As of December 31, 2013, we had amounts outstanding under repurchase agreements with 16 separate lenders, had repurchase agreements with 20 different lenders and our currently in discussions with several additional potential lenders. Prior to entering into a lending relationship with any financial institution, our Manager does a thorough credit review of such potential lender. Notwithstanding the foregoing, a material adverse development involving one or more major financial institutions or the financial markets in general, in addition to the regulatory changes discussed above, could result in our lenders reducing our access to funds available under our repurchase agreements or terminating such agreements altogether. Dramatic declines in the housing market from 2007 to 2010, with decreasing home prices and increasing foreclosures and unemployment, resulted in significant asset write-downs by financial institutions, which caused many financial institutions to seek additional capital, to merge with other institutions, and, in some cases, to fail. As all of our repurchase agreements are uncommitted and renewable at the discretion of our lenders, these conditions could cause our lenders to determine to reduce or terminate our access to future borrowings at virtually any time which could materially adversely affect our business and profitability. Furthermore, if a number of our lenders became unwilling or unable continue to provide us with financing; we could be forced to sell assets in order to maintain liquidity. Forced sales under adverse market conditions may result in lower sales prices than ordinary market sales made in the normal course of business.
28
In reviewing our various master repurchase agreements, we determined that at June 30, 2013, the ratio of our Agency MBS to Total Assets was approximately 89.6%, which, if unrounded, was below a 90% threshold for such ratio as determined by our then current leverage ratio contained in two of our master repurchase agreements (only one of which had transactions then outstanding). If such ratio is determined to be below the required threshold, the counterparties to the master repurchase agreements may elect to seek to terminate existing repurchase transactions under the master repurchase agreements. In addition to previously providing such counterparties with our financial documents, we, in March 2014 provided each counterparty with specific notice with regard to the June 30, 2013 calculation. To date, both counterparties have continued to fund and enter into new repo transactions with us and at both September 30, 2013 and December 31, 2013 we exceeded any applicable asset ratios. Neither of the counterparties has indicated any intention to seek to terminate any existing repurchase agreements. Further, as previously stated, repo financing does not represent a committed facility and, accordingly, any repo counterparty can elect to cease providing us financing at any time for any reason. Thus any early termination would have only a short term impact on our legal rights. While we do not expect any of the aforementioned counterparties to do so, based on our analysis, we believe we have sufficient liquidity and alternative financing sources, primarily other repo financing providers, to finance our portfolio and continue to operate our business in the normal course and for the foreseeable future regardless if either or both such counterparties elect to terminate their financing relationships with us.

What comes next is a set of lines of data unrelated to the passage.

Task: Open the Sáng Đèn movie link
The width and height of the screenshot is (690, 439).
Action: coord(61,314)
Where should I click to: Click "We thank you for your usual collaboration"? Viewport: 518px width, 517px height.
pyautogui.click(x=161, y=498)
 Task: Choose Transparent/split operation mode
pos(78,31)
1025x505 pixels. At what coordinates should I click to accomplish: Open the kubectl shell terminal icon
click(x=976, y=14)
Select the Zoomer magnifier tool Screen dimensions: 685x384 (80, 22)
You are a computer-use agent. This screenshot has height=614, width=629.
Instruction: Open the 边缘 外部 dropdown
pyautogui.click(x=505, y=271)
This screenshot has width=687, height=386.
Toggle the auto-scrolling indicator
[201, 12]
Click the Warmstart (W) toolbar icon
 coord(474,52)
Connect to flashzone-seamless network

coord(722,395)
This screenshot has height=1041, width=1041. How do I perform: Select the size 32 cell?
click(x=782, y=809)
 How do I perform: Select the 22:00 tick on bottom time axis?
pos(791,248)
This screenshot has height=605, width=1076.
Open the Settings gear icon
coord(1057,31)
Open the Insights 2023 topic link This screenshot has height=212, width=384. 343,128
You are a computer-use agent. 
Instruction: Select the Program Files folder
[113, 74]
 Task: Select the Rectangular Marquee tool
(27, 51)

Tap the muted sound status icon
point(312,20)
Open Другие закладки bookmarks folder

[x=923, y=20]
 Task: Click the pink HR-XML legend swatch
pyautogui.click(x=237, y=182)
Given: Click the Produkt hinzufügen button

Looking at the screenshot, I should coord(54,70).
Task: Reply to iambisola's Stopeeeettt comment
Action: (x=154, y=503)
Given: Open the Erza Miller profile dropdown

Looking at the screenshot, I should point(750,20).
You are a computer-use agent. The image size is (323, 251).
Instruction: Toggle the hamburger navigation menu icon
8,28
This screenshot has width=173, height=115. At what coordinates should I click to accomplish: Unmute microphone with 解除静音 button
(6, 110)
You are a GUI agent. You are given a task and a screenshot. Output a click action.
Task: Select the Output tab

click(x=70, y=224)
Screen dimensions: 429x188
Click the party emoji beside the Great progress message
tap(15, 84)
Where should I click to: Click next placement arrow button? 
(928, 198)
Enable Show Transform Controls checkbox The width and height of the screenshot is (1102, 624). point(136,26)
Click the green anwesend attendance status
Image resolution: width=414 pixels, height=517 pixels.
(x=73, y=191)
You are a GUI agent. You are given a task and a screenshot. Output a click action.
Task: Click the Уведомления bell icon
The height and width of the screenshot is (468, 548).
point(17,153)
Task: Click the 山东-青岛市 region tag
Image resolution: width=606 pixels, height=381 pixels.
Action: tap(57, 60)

Furthermore, because we rely primarily on short-term borrowings, our ability to achieve our investment objective will depend not only on our ability to borrow money in sufficient amounts and on favorable terms, but also on our ability to renew or replace on a continuous basis our maturing short-term borrowings. If we are not able to renew or replace maturing borrowings due to changes in the regulatory environment or for any other reason, we will have to sell some or all of our assets, possibly under adverse market conditions. In addition, the aforementioned changes to the regulatory capital requirements imposed on our lenders may significantly increase the cost of the financing that they provide to us. Our lenders also may revise their eligibility requirements for the types of assets they are willing to finance or the terms of such financings, based on, among other factors, the recent changes in the regulatory environment and their management of perceived risk, particularly with respect to assignee liability.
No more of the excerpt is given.